Posts tagged ‘celiac disease testing’
Kristin Voorhees, Healthcare Relations Manager at the National Foundation for Celiac Awareness, caught up with renowned celiac researcher, Joseph A. Murray, MD of the Division of Gastroenterology & Hepatology and Department of Immunology at The Mayo Clinic, to discuss the implications of adopting a gluten-free diet prior to being tested for celiac disease. The below is the response from Dr. Murray on the topic.
What do you suggest to people who have put themselves on a gluten-free diet without prior testing?
My general advice is as follows:
If someone feels they might have a problem with gluten, they should seek testing for celiac disease first. It is important that they not ask for a screening for celiac disease, as this is not a diagnostic test and most often not covered by insurance companies. However, if they have complaints, such as abdominal bloating, diarrhea, etc., then this is not a screening test, it is a diagnostic test for the indication of possible celiac disease. The testing should be done before there is any change in diet. If the patient has already changed their diet for a week or two, they should go back on gluten for at least the same length of time. This should be adequate full gluten ingestion, not simply small amounts of gluten in order to reduce the risk that the test will be false negative. For patients who have gone on a gluten-free diet and have been on it for many months and who had quite severe illness before doing so, they may need to consider a gluten challenge but only under medical supervision. There are a couple tests that might be done in patients without a gluten challenge–for example, a genetic test might be helpful—to identify if they do not carry the genetics required for celiac disease. In this circumstance, you can rule out the possibility of celiac disease. Patients will often ask me, “Why bother checking for celiac disease if I feel better on a gluten-free diet? Why do I need to be concerned?” The issues I see are several:
- If the person really has celiac disease, then they need medical follow-up. The disease consists of severe inflammation in the intestine and it is very important to make sure that it heals and it recovers.

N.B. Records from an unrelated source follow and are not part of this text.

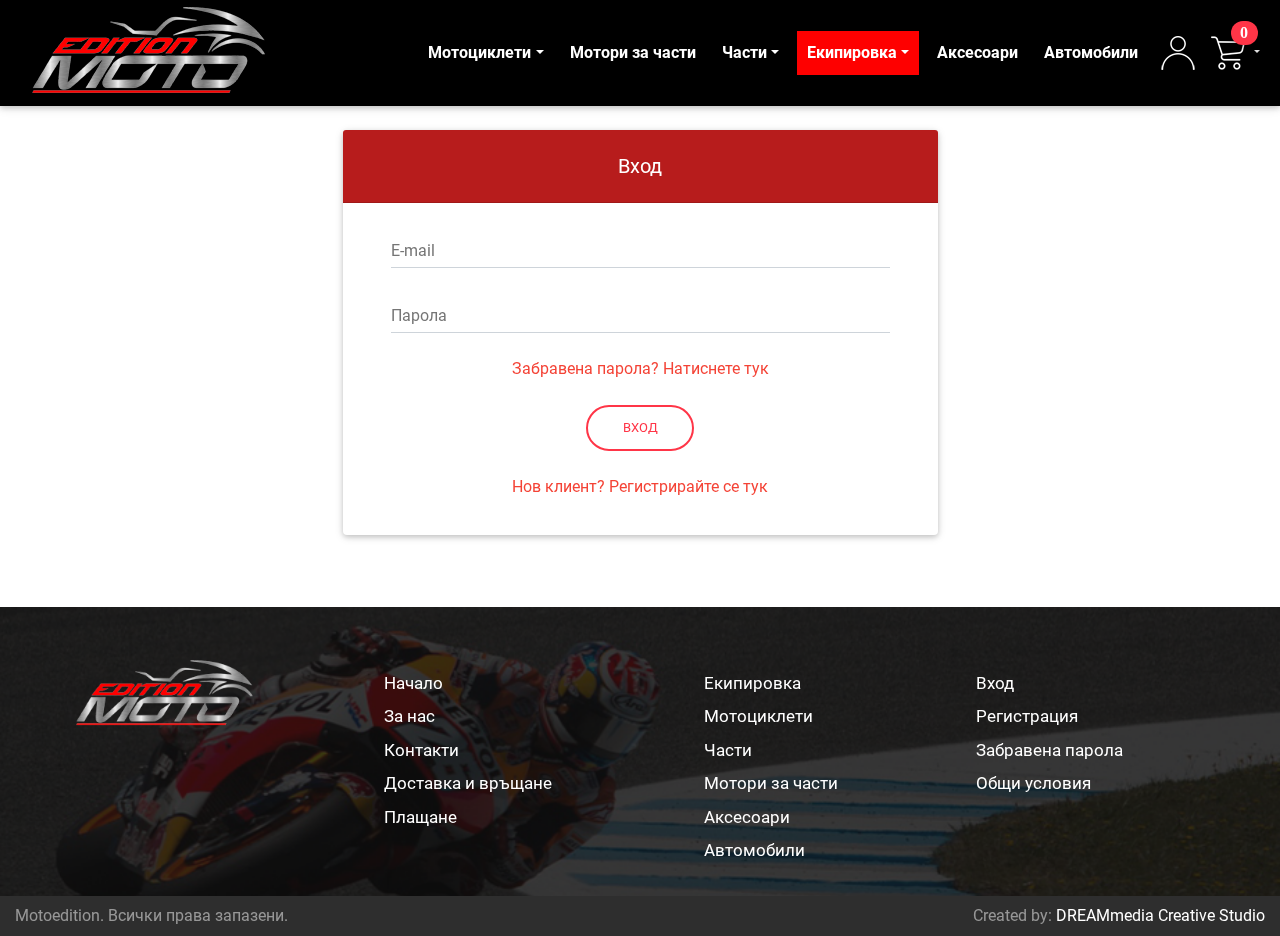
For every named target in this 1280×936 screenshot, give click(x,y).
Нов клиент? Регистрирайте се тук (640, 486)
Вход (640, 427)
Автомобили (1091, 52)
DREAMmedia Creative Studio (1160, 915)
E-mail (413, 250)
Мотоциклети (479, 52)
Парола (419, 315)
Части (744, 52)
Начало (413, 683)
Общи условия (1033, 783)
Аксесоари (977, 52)
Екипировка (852, 52)
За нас (409, 716)
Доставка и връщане (468, 783)
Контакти (421, 750)
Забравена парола (1049, 750)
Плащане (420, 817)
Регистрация (1027, 716)
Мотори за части (633, 52)
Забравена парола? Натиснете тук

- If the person really has celiac disease, then the family members need to be checked for celiac disease as it can commonly occur in other family members, have significant consequences, and frequently is not diagnosed.
- Going on a gluten-free diet is not specific. There are many reasons that going on a gluten-free diet may make people feel better—for example, eating less junk food—and these effects may be temporary and indeed it may be that their symptoms recur despite continuing to try to be gluten-free leading to more diagnostic mystery.
- Delay of other diagnoses. Going on a gluten-free diet, especially if this is tried for several weeks or months, may delay an alternative diagnosis, which sometimes can be a significant illness for which quite different medical therapy is necessary.
- There may be some nutritional deficiencies that can occur on a gluten-free diet, such as less fiber, which can lead to bowel problems such as constipation, some reduction in nutrients that typically added to gluten-free cereals or breads that are not added to gluten-free alternatives.
- There is a substantial increased cost. A particular situation is where the gluten-free diet is essentially imposed on a child without strong evidence for medical necessity. This will lead to problems, especially when the child grows up and finds themselves in many different situations.
What if the patients who had substantial chronic symptoms, were tested for celiac disease, were found to be negative, and went on a gluten-free diet from which they have derived some substantial benefit?
They may well have non-celiac gluten sensitivity. In order to fulfill the definition of this, it is first necessary that celiac disease was checked for and ruled out, secondly that their symptoms have largely or completely responded to a gluten-free diet, and that response is durable—it is not just a short-term placebo response. For such patients, I certainly don’t object to them being on a gluten-free diet if they derive symptoms benefit from it.
Finally, I am concerned about patients who undertake multiple food avoidances for various reasons, and there is an eating disorder called orthorexia where people avoid multiple foods without clear reason why, and often lead themselves in to severe malnutrition. Hopefully, those occurrences are pretty rare, but nonetheless pretty important.